For us, it works. We don't have a lot of "off farm" interests. We don't go to live performances, we don't really do movies, we can't afford to travel, so we like spending our time, money and energy on the farm. These are the things we love about our farm. Or homestead. Or whatever you want to call it. We call it a farm. We have a schedule from the IRS saying its a farm. So, yeah, its a farm.
#1) DOGS!!! We can have as many dogs as we want. And they are legitimately helpful on the farm. The
big ones scare predators and warn us when the cows are out. The little ones chase the rodents away and keep us warm in our drafty house. And since we are out in the boonies, we don't have to pick up dog poop. They have acres and acres to poop in. Its glorious.
#2) Experiences. There is something so totally cool about working together to get something accomplished. Everyone's problem solving skills start working and some of the craziest ideas are the ones that end up working out the best. You don't only get the experience of working together, but you get to experience nature and other unplanned things. We have gotten to witness the coolest things from finding our calf right after birth, to watching piglets be born, to a chic hatching in the incubator. These are the kind of things you can't necessarily plan for, but they leave you in awe when you get to witness them. Being out in the country gives you more freedom to do other things too. We can set off fireworks without disturbing the neighbors, skate on our frozen pond, and teach others how to drive tractors and stick shift trucks.
#3) There is always something to do. Its not very often that I feel like I've wasted a day. I used to have times where I was restless and bored and would veg out in front of the tv all day watching reruns of Forensic Files and Criminal Minds. I can't tell you the last time I spent a day like. No matter what I'm doing its usually productive. Like right now the office is closed because of icy roads and I'm catching up on blog posts.
#4) OMG the best food! Eggs, milk, beef, pork, chicken, and maple syrup. Oh my. Not only do you get to grow the best food, but the neighbors also have good stuff. We share our apples with our neighbor and they let us come glean what's left in the garden. Another neighbor used some of our chicken processing equipment in exchange for a heritage home grown turkey for Thanksgiving. We are super spoiled when it comes to good food.

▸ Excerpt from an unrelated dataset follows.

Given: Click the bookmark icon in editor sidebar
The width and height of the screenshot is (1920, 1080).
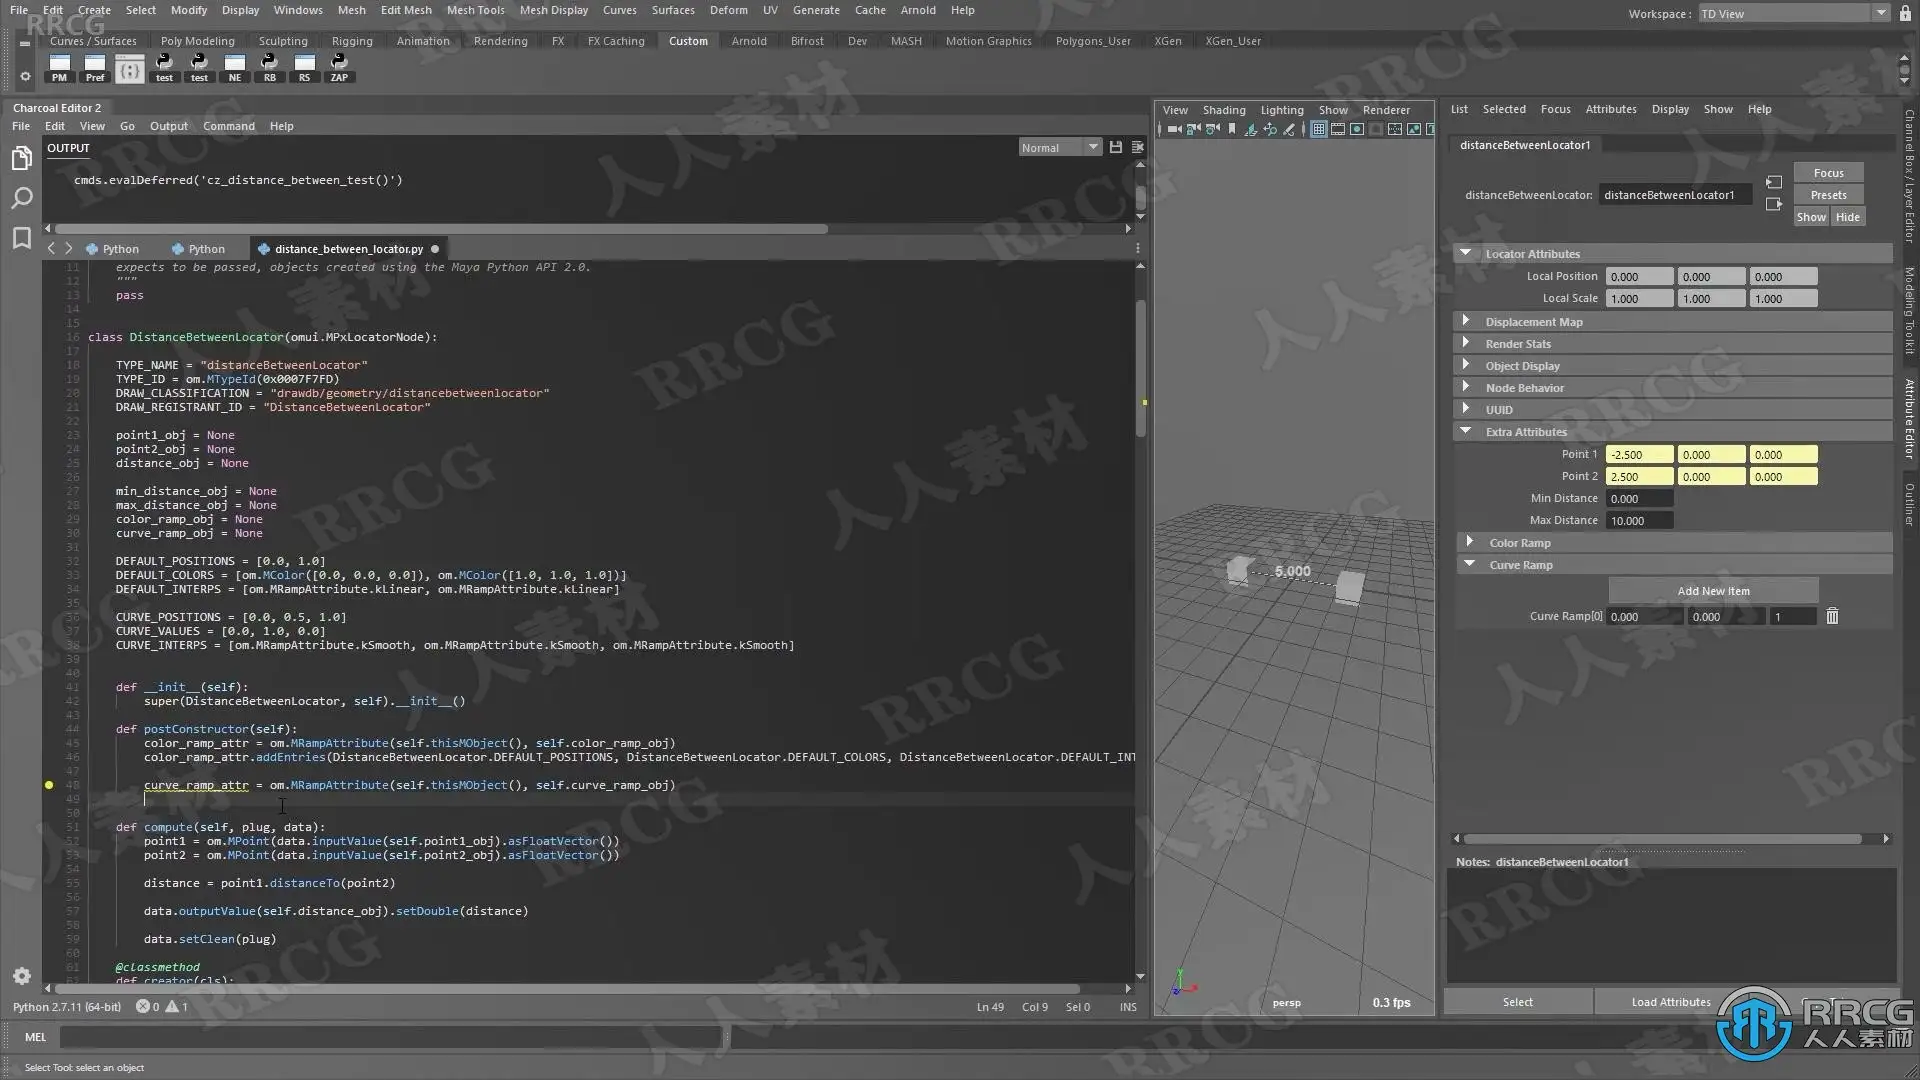Looking at the screenshot, I should pyautogui.click(x=21, y=238).
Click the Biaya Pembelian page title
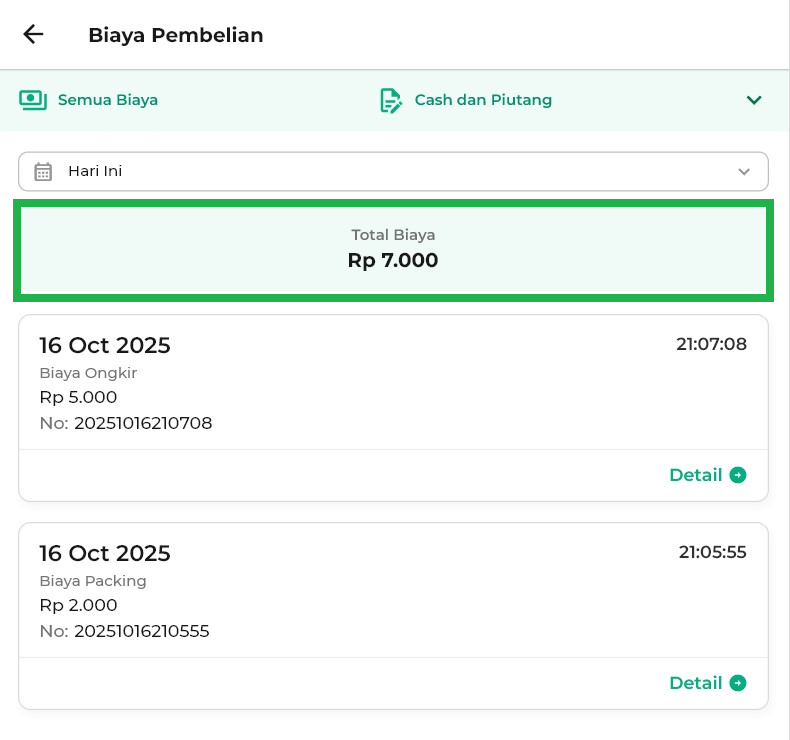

#5) Amazing neighbors. When we first moved here I had no idea how we would ever get to know who lived around us. The homes are pretty far apart (about 1/2 mile) and surrounding by nondescript row crops. After the 943th time our pyrs got out we decided to go to every house within a 2 mile radius and introduce ourselves. Now we have great friends. We get together every week for a neighbor dinner and we all help each other out. In our 10 years at our last house we never went inside one of our neighbor's homes (and they never came in ours), we knew 3 neighbor's names, and haven't talked to any of them since we moved.

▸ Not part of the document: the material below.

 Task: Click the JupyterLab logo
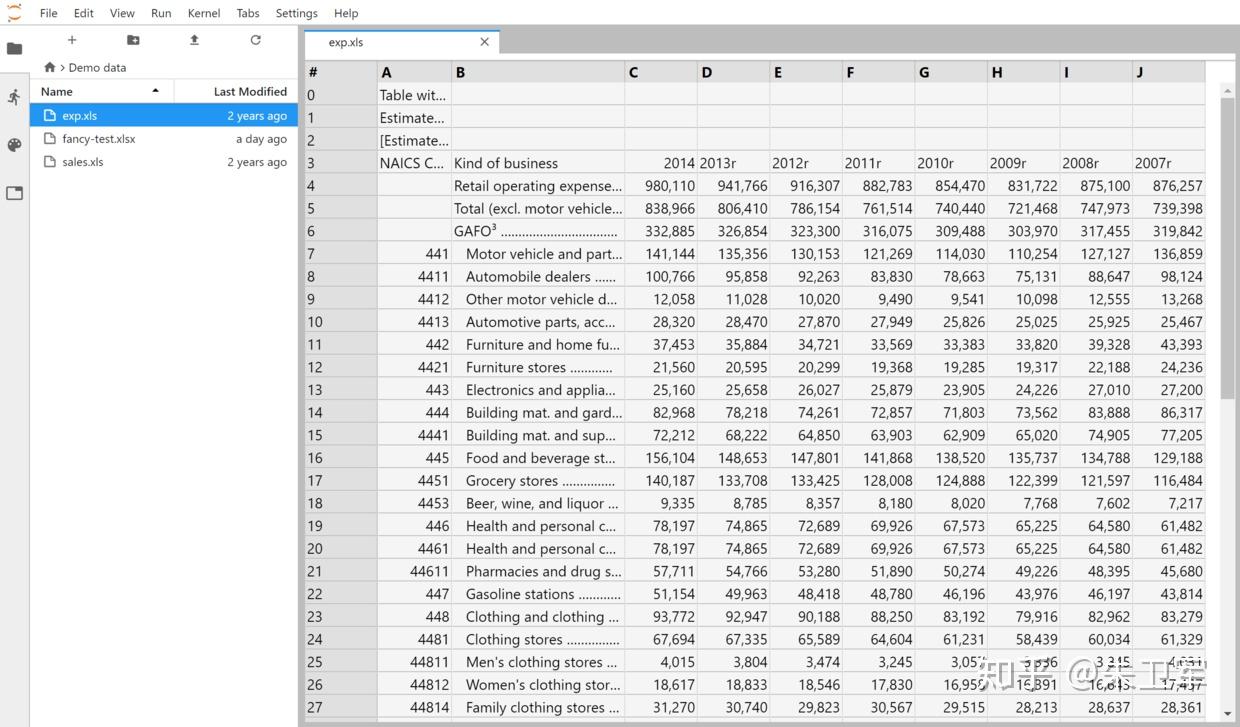(14, 13)
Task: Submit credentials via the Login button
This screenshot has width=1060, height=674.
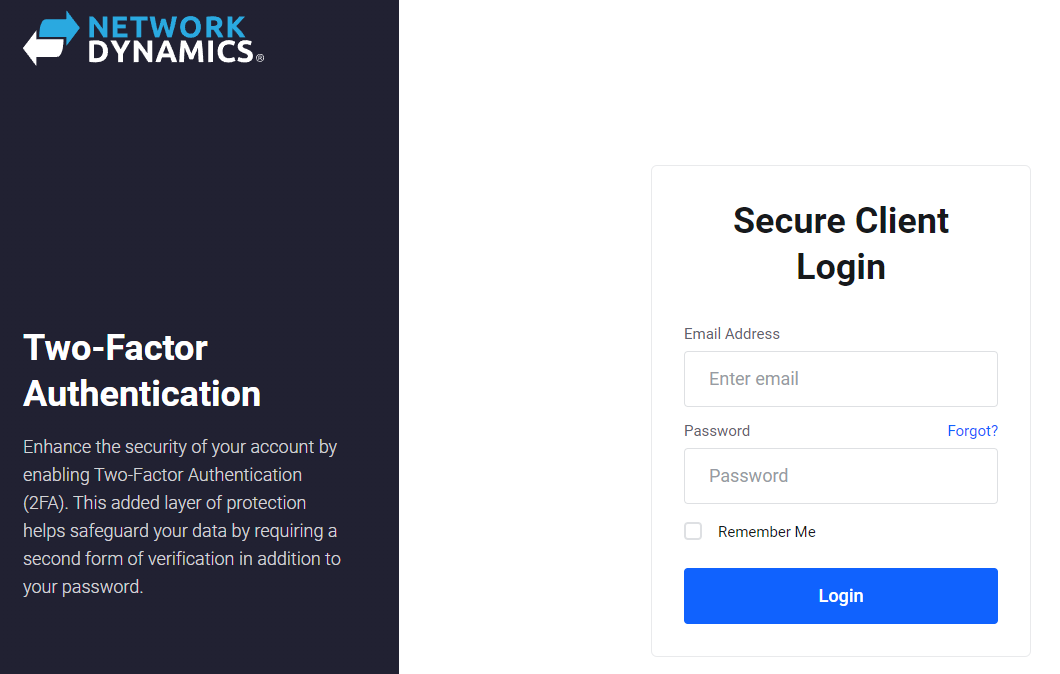Action: pos(840,595)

Some of the things we don't dig about farming.
#1) Learning is expensive. Just about every lesson we have learned has cost us financially. But that's OK with us. If we weren't spending money on the farm we would be spending it somewhere else. Now we have a skill that we've learned.
#2) Old farm houses require lots of upkeep and repair. And living in the country means you can't just "pop home" over lunch to let the repair person in. You have to take the whole day off and if it gets rescheduled, you have to take off another day. And old house repairs are expensive.
#3) Things die. Predators kill chickens. Cows and pigs go to the butcher. Sick animals get euthanized. Pets get run over. Barn cats run away.
#4) Friends don't visit us as often. Not that we had a ton of friends visit us before when we lived in town but its less now. And its more difficult for us to coordinate going to visit friends. We have to make sure that the animals are all situated before we make plans.
#5) The ever growing list of things to do and the lack of funds to accomplish them.